This is a data format that is read by the UnicodeData class and is formed from several Unicode ucd data files.

All integers are in little endian format. All messages are aligned to 64 bit.

By merging fields inside 32 and 64 bit integer integers, we can compress the data by about 1/3.

Header

Type	Name	Description
uint32_t	magic	Identifier of this file format 'bucd' (0x62756364)
uint32_t	version	Version of the file format 0x1
uint32_t	nrDescriptions	Number of descriptions that follow the header
uint32_t	nrCompositions	Number of compositions that follow the code unit descriptions

Description

The Unicode code-point descriptions are orded by increasing code-point value.

Type	Bits	Name	Description
uint64_t	63:43	codePoint	The code unit descriptions are orded by increasing code-point value
	42:39	bidirectionalClass	15 enum values, listed below
	38:35	graphemeUnitType	15 enum values, listed below
	34	canonicalDecomposition	Canonical decomposition flag

| | 33:26 | decompositionOrder | Orderering value for sorting decomposition code-points || | | 25:21 | decompositionLength | Number of decomposition code points, maximum 18 | | | 20:0 | decompositionOffset / | decompositionLength >= 2 byte offset * 8 in the file. | | | | decompositionCodePoint / | decompositionLength == 1 then this contains the code-point | | | | reserved | decompositionLength == 0 |

Composition

The compositions are ordered by increasing start code-point followed by increasing composing code-point value.

For space saving and cache locality, the decompositionOffset of the code unit descriptions may point inside this table.

Type	Bits	Name	Description
uint64_t	63:43	startCharacter	The code point of the first character of a pair
	42:22	composingCharacter	The code point of the second character of a pair
	21	reserved	0
	20:0	composedCharacter	The code point resulting of the combining of the pair

Other decompositions

The decompositionOffset can point into the Composition table for decompositions of two code-points.

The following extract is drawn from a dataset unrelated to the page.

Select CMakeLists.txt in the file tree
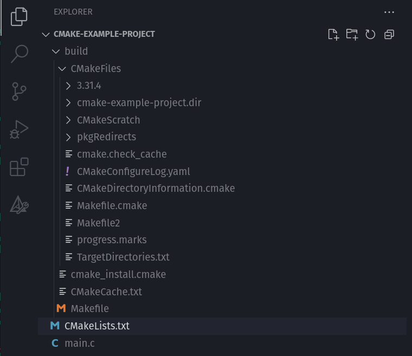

For other decompositions it will need to point in the following table.

Type	Bits	Name
uint64_t	63:43	1st code point
	42:22	2nd code point
	21	reserved
	20:0	3rd code point
uint64_t	63:43	4th code point
	42:22	5th code point
	21	reserved
	20:0	6th code point
uint64_t		etc...

Grapheme unit types

Name	Value
Other	0
CR	1
LF	2
Control	3
Extend	4
ZWJ	5
Regional_Indicator	6
Prepend	7
SpacingMark	8
L	9
V	10
T	11
LV	12
LVT	13
Extended Pictographic	14

Bidirectional Class

Name	Description	Value	Derived
Unknown		0
LRE	Left to right embedding	0
RLE	Right to left embedding	0
LRO	Left to right override	0
RLO	Right to left override	0
LRI	Left to right isolate	0
RLI	Right to left isolate	0
FSI	First strong isolate	0
PDI	Pop directional isolate	0
PDF	Pop directional format	0
L	Left-to-right	1	Letter
R	Right-to-left	2	Letter
AL	Arabic Letter	3	Letter
EN	European Number	4	Digit
ES	European Separator	5
ET	European Terminator	6
AN	Arabic Number	7	Digit
CS	Common Separator	8
NSM	Nonspacing Mark	9
BN	Boundary Neutral	10
B	Paragraph Separator	11
S	Segment Separator	12
WS	White space	13
ON	Other Neutral	14